FREE SHIPPING ON ORDERS OVER 400€ (IN EU)

What makes a good sword

With the advance of technology over the past 100 years, swords became quaint curiosities from the past and the knowledge and know-how of how to make real functional swords was almost lost. Modern copies had no longer been required to actually function, and the emphasis had switched to nice appearance at the cost of functionality. Luckily the knowledge and skill was saved and real swords are still made today! At Irongate Armory we appreciate a sword which looks like the original, feels like the original, flexes and balances like the original, and finally, can actually cut like the original!

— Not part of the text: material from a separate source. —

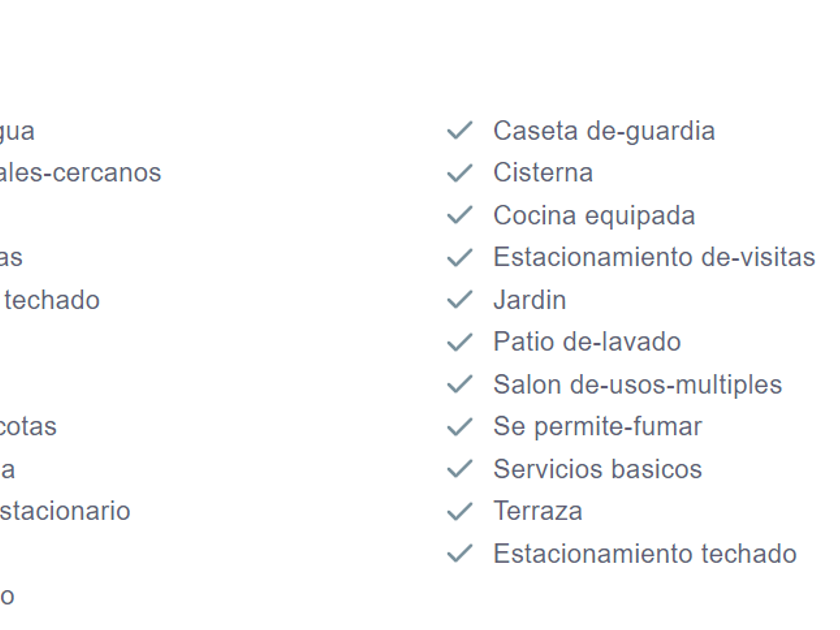This screenshot has width=840, height=630.
Task: Click the checkmark before Estacionamiento techado
Action: 460,554
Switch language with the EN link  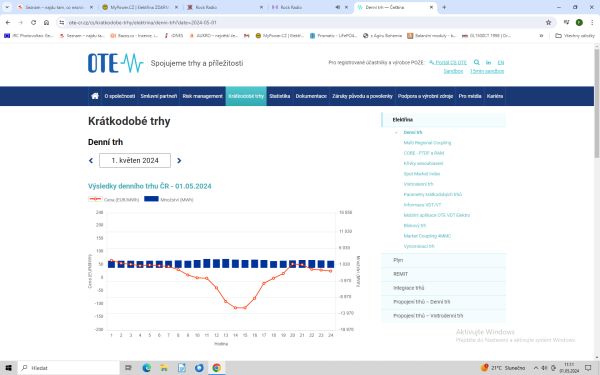tap(501, 62)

You get a strong sense of awe and respect for the power of these weapons, unlike from a sword which is mainly meant as a decoration.

Weight:

When grabbing a sword, sometimes for the first time, the most common first reaction is surprise at how light they are. Warriors used these all day long in battle, and quickness saved lives – their swords could not be heavy. Swords were made as light as was possible.

Tang:

Tang is the part of the blade which is hidden, and around which the handle parts are constructed. If the tang is too small, it can break easily. In our swords the tang is always hand forged as a part of the swords blade. The tang comes under a lot of stress in combat and it plays one of the most important parts in swords durability.

Heat treatment:

If a blade has been poorly heat treated, its flexibility suffers, and once bent, it will stay that way. To check a sword’s flexibility, simply bend it out of line 7cm (3″), and see how well it returns to true. When hardening a sword it is important to find the right composition of rigidness and flexibility. The sword needs a hard surface for the cutting edge and a softer heart for flexibility and durability. Utilizing modern metallurgy we can offer swords that are correctly hardened and heat treated every time; something that during medieval times relied solely on the smiths experience, luck and superstitions.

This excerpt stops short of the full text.